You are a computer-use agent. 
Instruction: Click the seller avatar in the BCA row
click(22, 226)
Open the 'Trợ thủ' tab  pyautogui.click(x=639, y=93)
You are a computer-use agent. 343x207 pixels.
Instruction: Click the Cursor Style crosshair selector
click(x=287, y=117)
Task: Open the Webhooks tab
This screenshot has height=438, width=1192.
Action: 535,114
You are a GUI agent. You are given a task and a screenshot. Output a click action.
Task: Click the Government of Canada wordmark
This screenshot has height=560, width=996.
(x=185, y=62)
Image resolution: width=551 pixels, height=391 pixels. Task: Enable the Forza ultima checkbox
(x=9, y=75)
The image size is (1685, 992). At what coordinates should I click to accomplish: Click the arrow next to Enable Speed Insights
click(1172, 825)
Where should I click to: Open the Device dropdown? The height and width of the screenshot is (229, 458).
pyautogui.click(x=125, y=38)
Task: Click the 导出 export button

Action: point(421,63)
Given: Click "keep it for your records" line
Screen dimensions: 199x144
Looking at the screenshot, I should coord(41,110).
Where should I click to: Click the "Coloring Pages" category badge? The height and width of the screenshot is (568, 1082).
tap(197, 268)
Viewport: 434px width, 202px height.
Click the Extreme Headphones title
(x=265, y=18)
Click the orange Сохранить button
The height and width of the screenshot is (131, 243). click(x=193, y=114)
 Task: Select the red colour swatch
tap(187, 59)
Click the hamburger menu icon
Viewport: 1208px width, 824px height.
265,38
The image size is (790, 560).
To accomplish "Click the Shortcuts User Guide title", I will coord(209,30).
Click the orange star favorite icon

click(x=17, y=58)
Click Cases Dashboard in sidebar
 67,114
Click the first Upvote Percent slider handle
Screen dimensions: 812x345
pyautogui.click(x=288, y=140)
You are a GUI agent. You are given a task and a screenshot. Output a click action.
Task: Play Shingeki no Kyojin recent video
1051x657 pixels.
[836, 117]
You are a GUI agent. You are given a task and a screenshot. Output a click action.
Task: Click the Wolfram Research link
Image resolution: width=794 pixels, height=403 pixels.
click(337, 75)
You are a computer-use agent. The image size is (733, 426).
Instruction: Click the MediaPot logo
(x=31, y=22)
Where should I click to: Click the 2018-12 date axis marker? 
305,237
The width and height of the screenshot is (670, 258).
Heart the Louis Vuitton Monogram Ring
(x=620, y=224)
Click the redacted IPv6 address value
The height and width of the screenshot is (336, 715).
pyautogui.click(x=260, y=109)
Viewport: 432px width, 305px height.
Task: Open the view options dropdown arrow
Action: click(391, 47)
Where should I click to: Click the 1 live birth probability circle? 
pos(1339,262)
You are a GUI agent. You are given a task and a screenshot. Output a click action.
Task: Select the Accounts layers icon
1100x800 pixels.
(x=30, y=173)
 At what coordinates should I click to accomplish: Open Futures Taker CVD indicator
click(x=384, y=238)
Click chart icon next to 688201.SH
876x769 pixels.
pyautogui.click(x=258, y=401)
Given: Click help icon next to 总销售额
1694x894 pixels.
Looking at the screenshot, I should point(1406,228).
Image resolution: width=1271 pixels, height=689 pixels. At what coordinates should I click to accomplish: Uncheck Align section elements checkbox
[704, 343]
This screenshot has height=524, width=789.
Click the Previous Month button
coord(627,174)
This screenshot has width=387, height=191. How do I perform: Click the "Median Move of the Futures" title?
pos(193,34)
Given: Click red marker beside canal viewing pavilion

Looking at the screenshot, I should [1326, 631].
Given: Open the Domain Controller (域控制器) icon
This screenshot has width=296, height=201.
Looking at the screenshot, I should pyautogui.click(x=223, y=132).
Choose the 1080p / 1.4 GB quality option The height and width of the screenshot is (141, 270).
====
TASK DIRECTIONS → Up to and including the last line of the listing above, copy exactly every line from the one that contains "Given: Click red" onward; leave out all others.

TASK RESULT →
Given: Click red marker beside canal viewing pavilion

Looking at the screenshot, I should [1326, 631].
Given: Open the Domain Controller (域控制器) icon
This screenshot has width=296, height=201.
Looking at the screenshot, I should pyautogui.click(x=223, y=132).
Choose the 1080p / 1.4 GB quality option The height and width of the screenshot is (141, 270).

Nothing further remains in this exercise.